Thanks to our advanced and increasing technology, cancer treatments have been improving drastically. Every day gives the opportunity for a new breakthrough or discovery in medication and the way we take care of our patients.
Death rates from annual cancer reports have been decreasing, and hopefully, this trend will continue as new forms of treatment are discovered. Here are just a few notes on some of the latest breakthroughs in cancer treatment.
Programmed Cell Death Protein-1 (PD-1) inhibitors are drugs that stop cancer cells from taking over the PD-1 pathway. This is primarily used by healthy cells to tell your immune system’s T-cells to leave them be.
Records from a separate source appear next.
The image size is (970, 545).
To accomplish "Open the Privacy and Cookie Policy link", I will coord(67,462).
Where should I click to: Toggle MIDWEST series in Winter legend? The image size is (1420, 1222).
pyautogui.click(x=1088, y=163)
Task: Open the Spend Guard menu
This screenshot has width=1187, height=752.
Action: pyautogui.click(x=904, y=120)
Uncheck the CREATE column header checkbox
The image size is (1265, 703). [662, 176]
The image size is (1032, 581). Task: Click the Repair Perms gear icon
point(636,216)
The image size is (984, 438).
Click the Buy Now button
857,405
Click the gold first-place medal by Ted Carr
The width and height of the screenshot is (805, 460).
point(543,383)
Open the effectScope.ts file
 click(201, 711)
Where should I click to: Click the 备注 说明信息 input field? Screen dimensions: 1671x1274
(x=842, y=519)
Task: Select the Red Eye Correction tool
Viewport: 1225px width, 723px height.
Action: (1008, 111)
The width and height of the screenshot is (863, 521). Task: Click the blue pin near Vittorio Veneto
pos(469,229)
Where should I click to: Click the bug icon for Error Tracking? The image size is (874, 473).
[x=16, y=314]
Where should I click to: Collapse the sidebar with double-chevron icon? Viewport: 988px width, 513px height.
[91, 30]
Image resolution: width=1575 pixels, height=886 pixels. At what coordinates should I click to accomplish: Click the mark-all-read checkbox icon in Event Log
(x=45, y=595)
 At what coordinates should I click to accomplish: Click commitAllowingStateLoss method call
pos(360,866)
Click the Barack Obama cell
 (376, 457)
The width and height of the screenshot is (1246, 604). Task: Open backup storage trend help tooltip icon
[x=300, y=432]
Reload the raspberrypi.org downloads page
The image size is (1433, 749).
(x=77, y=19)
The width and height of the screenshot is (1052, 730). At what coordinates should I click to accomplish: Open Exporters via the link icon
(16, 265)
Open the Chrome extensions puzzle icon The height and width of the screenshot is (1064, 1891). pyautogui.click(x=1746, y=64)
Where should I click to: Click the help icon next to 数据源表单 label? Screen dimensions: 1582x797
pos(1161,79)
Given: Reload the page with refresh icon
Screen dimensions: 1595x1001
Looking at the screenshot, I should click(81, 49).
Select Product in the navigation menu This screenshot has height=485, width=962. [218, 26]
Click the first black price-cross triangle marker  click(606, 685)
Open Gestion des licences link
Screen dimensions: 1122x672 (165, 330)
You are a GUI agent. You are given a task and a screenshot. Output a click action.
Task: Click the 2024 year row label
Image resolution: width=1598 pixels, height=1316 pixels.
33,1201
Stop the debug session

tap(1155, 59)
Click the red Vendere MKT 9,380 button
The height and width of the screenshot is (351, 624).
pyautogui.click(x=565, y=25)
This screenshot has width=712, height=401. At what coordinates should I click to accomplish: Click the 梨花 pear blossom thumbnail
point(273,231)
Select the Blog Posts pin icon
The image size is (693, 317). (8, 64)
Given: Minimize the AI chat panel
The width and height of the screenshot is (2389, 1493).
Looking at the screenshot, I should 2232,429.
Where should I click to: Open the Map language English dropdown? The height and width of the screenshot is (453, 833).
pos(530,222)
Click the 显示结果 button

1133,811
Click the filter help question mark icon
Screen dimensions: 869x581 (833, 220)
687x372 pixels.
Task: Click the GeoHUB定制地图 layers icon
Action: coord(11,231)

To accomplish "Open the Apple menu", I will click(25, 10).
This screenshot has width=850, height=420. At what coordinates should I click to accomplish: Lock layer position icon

The first type of this drug to win approval from the FDA was Merck & Company’s Keytruda and Bristol-Myers Squibb’s Opdivo. The ability of these drugs to use the immune system to destroy cancer cells has lead to the improved treatment of many different cancer types.
PD-1 inhibitors have been able to delay progression and shrink tumors across a variety of cancers. This has snowballed the process of studies that have been evaluating them as a clinical-stage medication.
Any medication that targets polymerase (PARP) helps to keep cancer cells from repairing. PARP is an enzyme that helps to fix damage to your DNA. While this is usually a good thing, it can be bad for cancer patients that are trying to get rid of the bad cells.
AstraZeneca develops a PARP inhibitor called Lynparza to prevent PARP from repairing breaks in the DNA of cancer cells. When this drug is used as maintenance therapy, it has reduced progression by 70% in one trial alone. If this continues to be successful, it comes become one of the most commonly used drugs to treat cancer.
While the others may be new and exciting to the field of cancer breakthroughs, gene therapy may genuinely deliver the most significant impact on treatments within the next few years. Kymriah and Yescarta are two chimeric antigen T-cell receptor therapies that can re-engineer T-cells. This is done so that they can better destroy cancerous cells within the body.
Gene therapy works by removing a patient’s T-cells and manipulating a virus to insert genetic code. This allows them to bind to another antigen, CD19. These cells that are retrofitted are returned to the patient where they can then multiply and remove the patient’s cancer cells.